Any of you guys notice the vertical seam on the water heater sheetmetal jacket ever seperated? Thats a sign of an over pressured tank and so is the bungs in the top poiting away from each other. If it goes high enough the tank bottom will invert also.


----------



## 1703 (Jul 21, 2009)

TheMaster said:


> I figured that part out...I think they are correct but you dont see that kinda pressure in the water heater because the tank swells up. Thats why I no scientist....or a physics major:laughing: Their numbers are not allowing for the container to swell AT ALL


Yeah, i don't think you would ever see that either- with out stars and planets aligning and something going drastically wrong.

I remember closing some valves on a water heater piped in a parallel configuration and I forgot to kill the burner. relief was dribbling in less than a minute.


Either way you shake it, water is an azz kicker. We think we control it, but it controls us.


----------



## TheMaster (Jun 12, 2009)

Colgar said:


> Yeah, i don't think you would ever see that either- with out stars and planets aligning and something going drastically wrong.
> 
> I remember closing some valves on a water heater piped in a parallel configuration and I forgot to kill the burner. relief was dribbling in less than a minute.
> 
> ...


 Exactly!!!! And your just guessing the relief valve opened at 150...who knows it could have been way higher. Not that you should have known,just sayin nobody really knows that day what the pressure went to.


----------



## gusty60 (Oct 21, 2008)

Redwood said:


> I think your data is a tad bit skewed...
> 
> I'm just saying...
> 
> ...


 Or homey gets tired of hearing dribbling ballcock and shuts off angle stop in the middle of the night.:no:


----------



## Protech (Sep 22, 2008)

Depends on the volume of the water being heated and the type of piping used. Just saying "10 degrees of rise" without the other variables of the equation tells you nothing.



Colgar said:


> From the same book:
> 
> Water confined in a storage tank or piping system will, when subjected to a temperature rise of 10 degrees, increases pressure from 50 lbs to 250 lbs.
> 
> ...


----------



## Alan (Jun 18, 2008)

Redwood said:


> I'm wondering if any of you have ever run across one of these...
> 
> http://www.watts.com/pdf/S-GOV80.pdf
> 
> ...


We use them often, when a contractor will insist on installing one of them short water heaters underneath the tightest area unused under the stairs, and no room for a tank.
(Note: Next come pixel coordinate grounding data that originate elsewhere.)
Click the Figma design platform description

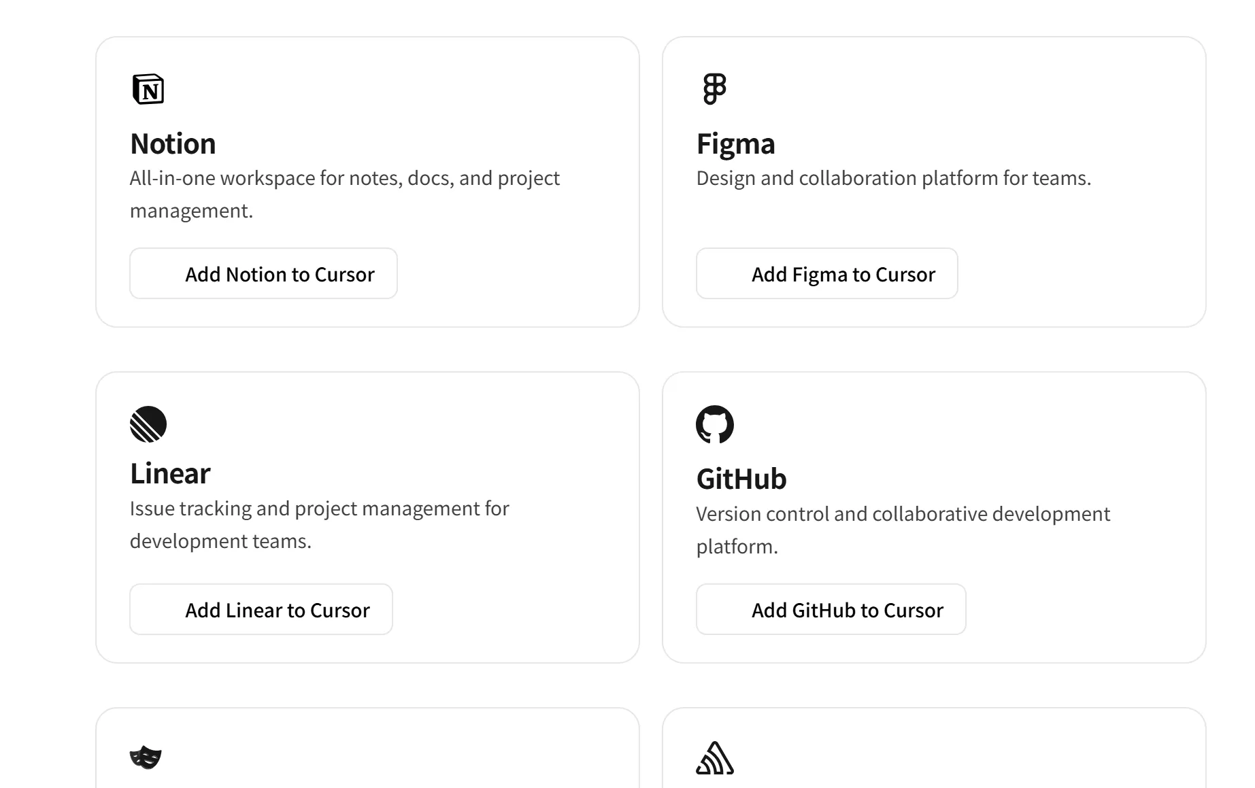[893, 178]
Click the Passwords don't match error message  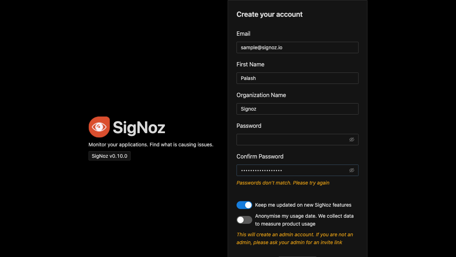[283, 183]
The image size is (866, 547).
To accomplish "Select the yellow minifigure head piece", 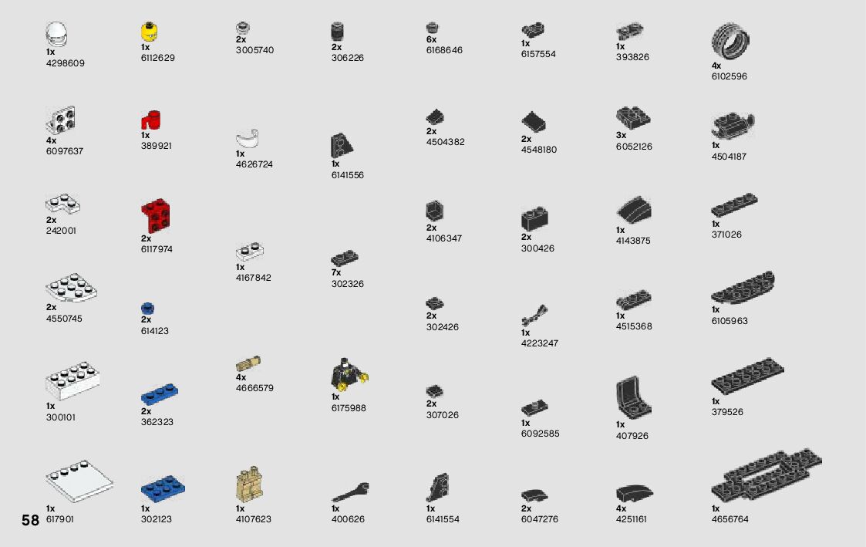I will pyautogui.click(x=148, y=32).
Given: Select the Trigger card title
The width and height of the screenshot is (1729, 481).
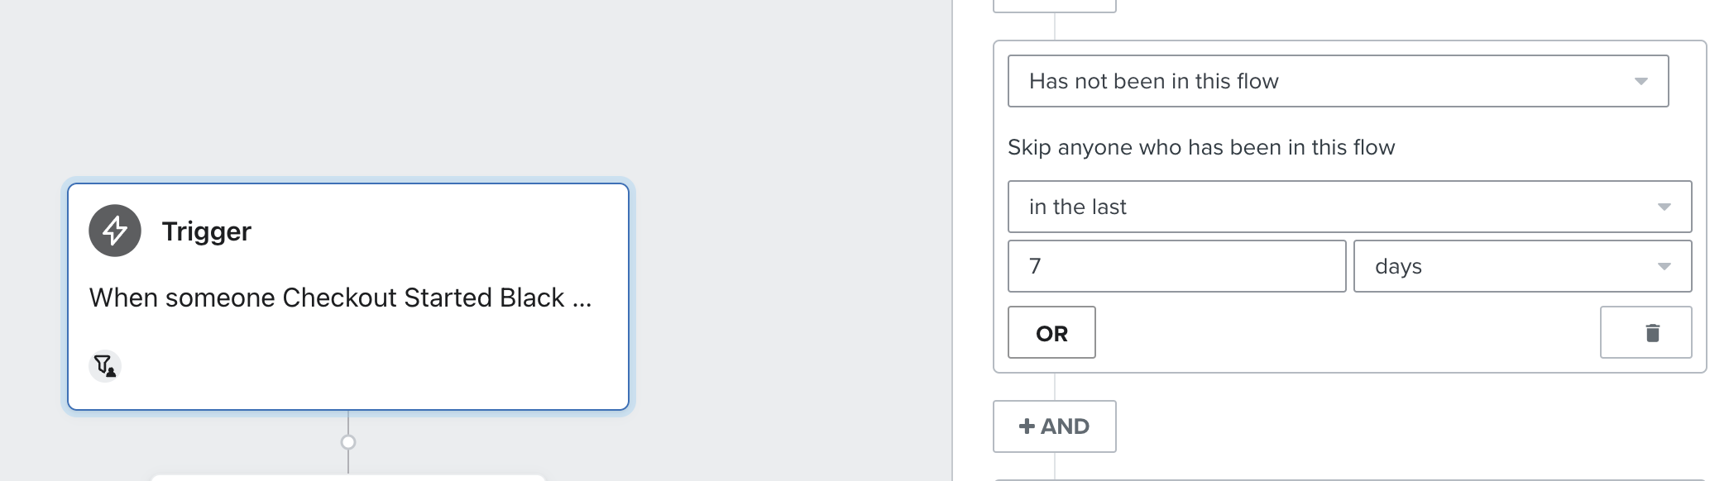Looking at the screenshot, I should [x=207, y=231].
I don't like them mainly because they deteriorate awfully quickly, especially when customers use them bleach tablets.

They do however sell rebuild kits for them if you come across one and need it. It has all new gaskets for the device. Not sure on the cost comparison between that and a tank, but the install will be cheaper i'm sure.


----------



## Alan (Jun 18, 2008)

TheMaster said:


> Any of you guys notice the vertical seam on the water heater sheetmetal jacket ever seperated? Thats a sign of an over pressured tank and so is the bungs in the top poiting away from each other. If it goes high enough the tank bottom will invert also.


Every A.O. w/h we buy has bungs pointing away from each other. That's got to be just cheap factory work then, eh? Bungs? lol, we call them nipples 'round these parts.


----------



## 1703 (Jul 21, 2009)

Protech said:


> Depends on the volume of the water being heated and the type of piping used. Just saying "10 degrees of rise" without the other variables of the equation tells you nothing.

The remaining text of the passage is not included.